1. How to remove the debris adhered to the tip in situ during the scanning of adhesive samples like cells, without changing the tip? Change of tips would take too much time, especially we have to calibrate the tip again.
2.How to enhance the tracking of live biological samples, especially if the sample is higher than the tip height? Increasing the setpoint alone will induce too much force which will damage the sample surface.
3. How to ensure that the tip ramps at the specified points during the point and shoot function?
(1) I used to do the point and shoot after the AFM image scan, but the tip didn’t return to the image center right after the image capture was done. From the optical window, it showed that the tip started from the last scanning point and did the point and shoot. So it could be seen that the ramp didn’t follow the exact point location.
(2) So I calibrated the tip position in the mirror canvas after engage on the sample. This time the optical view showed that the tip returned to the image center after the image capture was done, and the ramp followed the specified points. But on the mirror canvas window, the green cross visible on the image didn’t exactly match with the tip location. I guess this may be caused by the offset I input in the scanning page after engage.
So, do I need to calibrate the tip poison each time the tip is engaged, and ensure a zero-offset during the scanning to make sure the tip would follow the mark in the point and shoot function? Is there a convenient way to get around this?
Thank you very much for any help.
Hi Fenny,
Here are my suggestions:
1) The best way is probably to use a flow through, by using for instance the Perfusing Stage Incubator.
2) I remember your cell type. I think that in your case, the best is to use cantilevers having a tip height of 15 um instead of 7 or 10.
3) There might be a problem with your calibration/registration or maybe your scanner needs to have a fesh x,y calibration. Usually when you use MIRO and import and optical image, under the condition that the calibration/registration was properly done, the MIRO Point & Shoot is rather accurate.

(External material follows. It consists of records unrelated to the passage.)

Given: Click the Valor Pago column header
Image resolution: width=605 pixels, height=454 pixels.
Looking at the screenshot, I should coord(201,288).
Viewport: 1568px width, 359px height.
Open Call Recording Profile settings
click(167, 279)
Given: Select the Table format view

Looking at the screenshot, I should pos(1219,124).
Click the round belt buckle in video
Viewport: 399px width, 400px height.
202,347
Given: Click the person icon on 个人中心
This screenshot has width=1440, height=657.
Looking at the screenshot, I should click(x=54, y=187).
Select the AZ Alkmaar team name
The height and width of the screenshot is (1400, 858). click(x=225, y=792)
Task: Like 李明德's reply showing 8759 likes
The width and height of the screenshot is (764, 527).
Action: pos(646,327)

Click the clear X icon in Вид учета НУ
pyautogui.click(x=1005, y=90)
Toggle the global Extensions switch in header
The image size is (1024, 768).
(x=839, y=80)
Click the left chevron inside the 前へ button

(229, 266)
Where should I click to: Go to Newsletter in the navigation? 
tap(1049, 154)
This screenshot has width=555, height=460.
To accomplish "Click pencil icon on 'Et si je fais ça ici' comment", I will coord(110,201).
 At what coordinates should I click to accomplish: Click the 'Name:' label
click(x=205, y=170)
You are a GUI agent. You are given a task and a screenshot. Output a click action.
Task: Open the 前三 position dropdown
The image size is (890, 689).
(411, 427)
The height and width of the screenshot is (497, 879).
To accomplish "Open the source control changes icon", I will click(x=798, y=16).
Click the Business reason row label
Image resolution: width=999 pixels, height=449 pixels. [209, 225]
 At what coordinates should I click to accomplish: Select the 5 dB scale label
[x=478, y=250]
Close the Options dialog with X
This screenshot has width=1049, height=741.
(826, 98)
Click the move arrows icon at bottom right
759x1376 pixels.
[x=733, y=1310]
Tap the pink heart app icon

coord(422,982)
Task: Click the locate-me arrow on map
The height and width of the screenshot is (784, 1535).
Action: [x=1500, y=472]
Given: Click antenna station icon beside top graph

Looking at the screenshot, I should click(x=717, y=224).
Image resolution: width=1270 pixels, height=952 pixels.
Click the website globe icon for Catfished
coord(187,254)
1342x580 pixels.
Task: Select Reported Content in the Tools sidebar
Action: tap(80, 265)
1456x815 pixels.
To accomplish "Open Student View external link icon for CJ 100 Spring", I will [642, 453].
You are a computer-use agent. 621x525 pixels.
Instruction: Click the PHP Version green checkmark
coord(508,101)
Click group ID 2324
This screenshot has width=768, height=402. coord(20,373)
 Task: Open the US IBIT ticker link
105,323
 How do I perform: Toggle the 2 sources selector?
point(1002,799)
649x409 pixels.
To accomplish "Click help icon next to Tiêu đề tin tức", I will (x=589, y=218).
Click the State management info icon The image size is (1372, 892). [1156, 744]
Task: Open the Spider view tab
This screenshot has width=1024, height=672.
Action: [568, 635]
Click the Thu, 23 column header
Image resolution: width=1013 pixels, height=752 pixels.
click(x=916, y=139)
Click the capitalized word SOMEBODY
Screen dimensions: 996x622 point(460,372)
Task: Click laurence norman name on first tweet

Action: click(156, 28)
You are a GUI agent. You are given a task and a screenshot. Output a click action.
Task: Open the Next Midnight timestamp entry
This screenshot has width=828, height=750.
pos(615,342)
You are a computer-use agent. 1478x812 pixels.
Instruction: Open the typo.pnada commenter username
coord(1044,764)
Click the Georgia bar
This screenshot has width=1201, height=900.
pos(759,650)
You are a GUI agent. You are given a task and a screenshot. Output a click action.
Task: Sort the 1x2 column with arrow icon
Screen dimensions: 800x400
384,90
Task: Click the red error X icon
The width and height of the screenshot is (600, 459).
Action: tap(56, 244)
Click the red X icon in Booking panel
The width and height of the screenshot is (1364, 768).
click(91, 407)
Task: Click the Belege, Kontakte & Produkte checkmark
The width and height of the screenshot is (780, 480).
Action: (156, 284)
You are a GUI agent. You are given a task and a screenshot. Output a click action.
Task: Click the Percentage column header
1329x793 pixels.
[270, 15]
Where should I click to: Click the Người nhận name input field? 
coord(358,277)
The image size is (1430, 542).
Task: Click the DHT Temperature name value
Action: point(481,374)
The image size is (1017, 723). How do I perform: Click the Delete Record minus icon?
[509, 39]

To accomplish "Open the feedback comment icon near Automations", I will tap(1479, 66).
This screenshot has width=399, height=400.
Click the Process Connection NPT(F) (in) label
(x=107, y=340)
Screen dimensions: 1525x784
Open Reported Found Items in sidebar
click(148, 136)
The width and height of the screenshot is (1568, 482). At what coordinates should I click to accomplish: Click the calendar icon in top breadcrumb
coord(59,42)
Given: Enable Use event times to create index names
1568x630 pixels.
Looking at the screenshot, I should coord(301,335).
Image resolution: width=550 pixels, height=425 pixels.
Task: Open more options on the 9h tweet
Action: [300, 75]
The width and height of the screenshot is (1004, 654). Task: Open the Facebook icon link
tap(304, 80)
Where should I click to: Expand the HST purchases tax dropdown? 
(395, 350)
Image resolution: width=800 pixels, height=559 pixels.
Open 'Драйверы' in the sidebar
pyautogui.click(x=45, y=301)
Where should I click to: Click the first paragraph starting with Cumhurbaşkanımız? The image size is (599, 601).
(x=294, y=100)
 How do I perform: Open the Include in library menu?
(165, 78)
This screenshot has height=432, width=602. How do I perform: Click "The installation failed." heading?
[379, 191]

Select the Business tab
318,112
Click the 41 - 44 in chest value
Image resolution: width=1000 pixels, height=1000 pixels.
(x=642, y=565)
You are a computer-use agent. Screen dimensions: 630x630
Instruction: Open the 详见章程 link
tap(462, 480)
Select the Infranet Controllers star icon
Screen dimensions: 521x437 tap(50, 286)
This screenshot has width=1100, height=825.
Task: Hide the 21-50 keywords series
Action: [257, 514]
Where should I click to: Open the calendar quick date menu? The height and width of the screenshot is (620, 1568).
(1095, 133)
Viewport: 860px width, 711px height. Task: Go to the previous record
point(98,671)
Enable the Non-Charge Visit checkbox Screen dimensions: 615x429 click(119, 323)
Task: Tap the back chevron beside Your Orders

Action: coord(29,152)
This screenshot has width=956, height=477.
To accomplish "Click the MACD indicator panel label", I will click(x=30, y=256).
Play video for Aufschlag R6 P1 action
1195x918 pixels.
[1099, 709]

Sorry, why are you talking about the Poisson's coefficient? This is not something that has to be calibrated. On your cells, you can always use 0.5 for instance.
Best,
Alex.
Hi, Alex,
Thank you very much for your reply. Here are my comments for your suggestions:
1) What type of flow should be employed in the PSI, the same culture medium used?
2) Actually, I've contacted the Team Nanotec for higher tips, but I am not sure if they are able to make a suitable probe as they claim that they have no experience of biological application.
3) I am afraid there was misspelling.I was wondering if I need to calibrate the tip position each time the tip is engaged, and ensure a zero-offset during the scanning to make sure the tip would follow the mark in the point and shoot function.
Best regards,
Fenny
I hope you are doing well.
1) Yes, you can very well used the culture medium (at about 1 ml/min). And don't forget the CO2 for the gas.
2) I am very surprised because I did it and it worked out. You should insist and give them the clear specs you expect. I agree that if you come up with a question like "can you make me probes so that I can image tissue and cells", they will not know what to do.
3) Sorry but I don't understand this one. Does that require any action from me?